── ENTRIES SHOWN ──

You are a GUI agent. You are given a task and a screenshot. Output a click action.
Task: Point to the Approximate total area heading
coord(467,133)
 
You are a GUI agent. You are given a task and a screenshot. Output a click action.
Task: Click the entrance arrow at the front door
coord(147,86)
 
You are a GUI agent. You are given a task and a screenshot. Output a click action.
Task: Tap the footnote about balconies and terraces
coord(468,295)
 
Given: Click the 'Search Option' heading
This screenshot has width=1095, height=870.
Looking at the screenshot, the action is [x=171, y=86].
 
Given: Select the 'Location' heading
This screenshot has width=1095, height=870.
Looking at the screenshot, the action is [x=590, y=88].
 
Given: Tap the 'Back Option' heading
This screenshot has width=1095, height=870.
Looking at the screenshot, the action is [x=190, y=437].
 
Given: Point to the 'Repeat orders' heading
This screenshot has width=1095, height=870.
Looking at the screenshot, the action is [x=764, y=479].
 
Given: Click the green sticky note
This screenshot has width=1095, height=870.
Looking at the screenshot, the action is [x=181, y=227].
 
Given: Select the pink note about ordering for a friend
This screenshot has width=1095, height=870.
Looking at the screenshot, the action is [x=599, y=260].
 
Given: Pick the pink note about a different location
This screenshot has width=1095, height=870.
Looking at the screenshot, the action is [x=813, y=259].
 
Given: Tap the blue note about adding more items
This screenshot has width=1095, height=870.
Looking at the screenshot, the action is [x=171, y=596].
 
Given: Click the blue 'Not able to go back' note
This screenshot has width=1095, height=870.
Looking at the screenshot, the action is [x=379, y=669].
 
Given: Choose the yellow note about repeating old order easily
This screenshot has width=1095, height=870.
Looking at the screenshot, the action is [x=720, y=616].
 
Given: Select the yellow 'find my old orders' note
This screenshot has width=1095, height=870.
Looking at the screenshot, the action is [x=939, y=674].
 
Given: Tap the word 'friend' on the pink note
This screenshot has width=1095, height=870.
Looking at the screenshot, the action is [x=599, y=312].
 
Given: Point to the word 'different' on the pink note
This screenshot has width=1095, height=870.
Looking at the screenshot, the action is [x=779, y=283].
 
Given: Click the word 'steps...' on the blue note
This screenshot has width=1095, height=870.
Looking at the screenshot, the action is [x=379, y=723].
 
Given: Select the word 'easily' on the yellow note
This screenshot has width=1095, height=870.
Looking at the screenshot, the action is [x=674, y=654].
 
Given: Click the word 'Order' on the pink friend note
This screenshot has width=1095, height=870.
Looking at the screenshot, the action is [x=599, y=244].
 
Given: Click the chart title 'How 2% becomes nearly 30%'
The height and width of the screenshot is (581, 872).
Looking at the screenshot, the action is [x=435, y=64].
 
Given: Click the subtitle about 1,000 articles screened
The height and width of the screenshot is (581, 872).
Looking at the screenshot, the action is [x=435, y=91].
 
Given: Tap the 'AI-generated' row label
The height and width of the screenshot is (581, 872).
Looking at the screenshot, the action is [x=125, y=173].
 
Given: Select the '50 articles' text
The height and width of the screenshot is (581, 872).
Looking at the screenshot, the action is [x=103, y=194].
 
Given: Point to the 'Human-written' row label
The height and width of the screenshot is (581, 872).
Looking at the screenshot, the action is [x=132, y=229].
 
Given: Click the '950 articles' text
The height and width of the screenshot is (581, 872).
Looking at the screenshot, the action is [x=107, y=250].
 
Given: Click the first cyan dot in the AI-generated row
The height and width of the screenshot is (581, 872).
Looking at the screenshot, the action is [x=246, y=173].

───

INSTRUCTIONS FOR THE TASK:
Swap "heading" for "title" in the records from the line that contains "Given: Click the 'Search Option' heading" through the line that contains "Looking at the screenshot, the action is [x=764, y=479].", both included, and leave everything else as it is. Return only those lines.

IN RESPONSE:
Given: Click the 'Search Option' title
This screenshot has width=1095, height=870.
Looking at the screenshot, the action is [x=171, y=86].
 
Given: Select the 'Location' title
This screenshot has width=1095, height=870.
Looking at the screenshot, the action is [x=590, y=88].
 
Given: Tap the 'Back Option' title
This screenshot has width=1095, height=870.
Looking at the screenshot, the action is [x=190, y=437].
 
Given: Point to the 'Repeat orders' title
This screenshot has width=1095, height=870.
Looking at the screenshot, the action is [x=764, y=479].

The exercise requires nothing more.